付録 C: MCT 状態変数(SVAR)

解に依存するすべての MCT 状態変数の説明を表示します。

一方向複合材料には解に依存する MCT 状態変数が 35 個あり、織物複合材料には 90 個あります(進行性疲労解析では、一方向複合材料には 31 個のMCT 状態変数、織物複合材料には 94 個の MCT 状態変数があることに注意してください)。これらの解に依存する状態変数は、それぞれの有限要素内の各積分点において、Simulation Composite Analysis のユーザがプログラムできる機能によって計算および更新されます。ANSYS は、適切な ANSYS OUTRES コマンドを使用して、各サブステップの解に依存する MCT 状態変数の収束値を保存します(「MCT 状態変数出力を要求する」、および「MCT 状態変数の出力を要求する」を参照してください)。既定では解に依存する MCT 状態変数に対して ANSYS で採用されている命名規則は SVARi で、ここで i=1, 2, 3… は状態変数の番号を指します。11 よりも大きい SVAR を表示するには、/GRAPHICS, FULL コマンドを使用してパワー グラフィックスをオフにする必要があります。

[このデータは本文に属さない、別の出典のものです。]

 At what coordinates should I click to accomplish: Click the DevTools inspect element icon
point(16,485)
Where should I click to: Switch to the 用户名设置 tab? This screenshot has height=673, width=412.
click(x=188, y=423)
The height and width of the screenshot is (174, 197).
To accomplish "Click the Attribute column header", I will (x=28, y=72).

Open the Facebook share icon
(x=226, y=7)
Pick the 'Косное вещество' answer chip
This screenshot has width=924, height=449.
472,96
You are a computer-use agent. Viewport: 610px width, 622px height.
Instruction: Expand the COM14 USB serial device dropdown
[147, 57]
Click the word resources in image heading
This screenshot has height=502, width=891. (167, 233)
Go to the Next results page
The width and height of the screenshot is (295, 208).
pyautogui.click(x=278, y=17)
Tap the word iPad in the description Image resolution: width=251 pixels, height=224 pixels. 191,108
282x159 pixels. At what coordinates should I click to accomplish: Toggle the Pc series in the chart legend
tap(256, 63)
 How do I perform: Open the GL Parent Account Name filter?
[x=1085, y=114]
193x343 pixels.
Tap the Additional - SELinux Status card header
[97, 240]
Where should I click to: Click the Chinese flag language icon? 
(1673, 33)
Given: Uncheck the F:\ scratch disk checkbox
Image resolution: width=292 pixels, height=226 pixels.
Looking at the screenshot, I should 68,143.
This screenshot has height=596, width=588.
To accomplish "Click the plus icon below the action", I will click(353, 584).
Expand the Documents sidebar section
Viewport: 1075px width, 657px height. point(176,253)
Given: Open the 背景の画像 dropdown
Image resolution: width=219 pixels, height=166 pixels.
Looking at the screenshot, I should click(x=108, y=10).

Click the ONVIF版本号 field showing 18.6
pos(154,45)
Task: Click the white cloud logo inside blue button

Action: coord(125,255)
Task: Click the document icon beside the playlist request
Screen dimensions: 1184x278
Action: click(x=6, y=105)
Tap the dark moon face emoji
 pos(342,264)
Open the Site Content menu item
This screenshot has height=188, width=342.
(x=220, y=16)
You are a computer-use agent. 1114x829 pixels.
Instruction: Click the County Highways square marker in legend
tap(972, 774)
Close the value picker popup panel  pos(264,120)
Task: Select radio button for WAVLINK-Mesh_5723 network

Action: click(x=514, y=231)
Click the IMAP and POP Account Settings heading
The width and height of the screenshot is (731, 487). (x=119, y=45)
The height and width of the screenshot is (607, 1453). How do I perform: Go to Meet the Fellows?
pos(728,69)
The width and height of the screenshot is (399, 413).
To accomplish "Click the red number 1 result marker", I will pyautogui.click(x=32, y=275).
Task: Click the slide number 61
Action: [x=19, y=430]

次のリストでは、各 MCT 状態変数について説明します。

SVAR1

SVAR1 は、複合材料の個別の損傷状態を表す整数変数です。SVAR1 によって仮定される整数値の範囲と解釈は、解析で使用する材料の特定の非線形性機能セットによって異なります。次の表は、Simulation Composite Analysis によって使用可能な材料の非線形性機能の各組み合わせに対する SVAR1 の各許容整数値の解釈を示します。

一方向複合材料: 静的解析

一方向複合材料では、状態変数 SVAR2、SVAR3、...、SVAR35 の静的進行性破損解析に対する解釈は、次のとおりです。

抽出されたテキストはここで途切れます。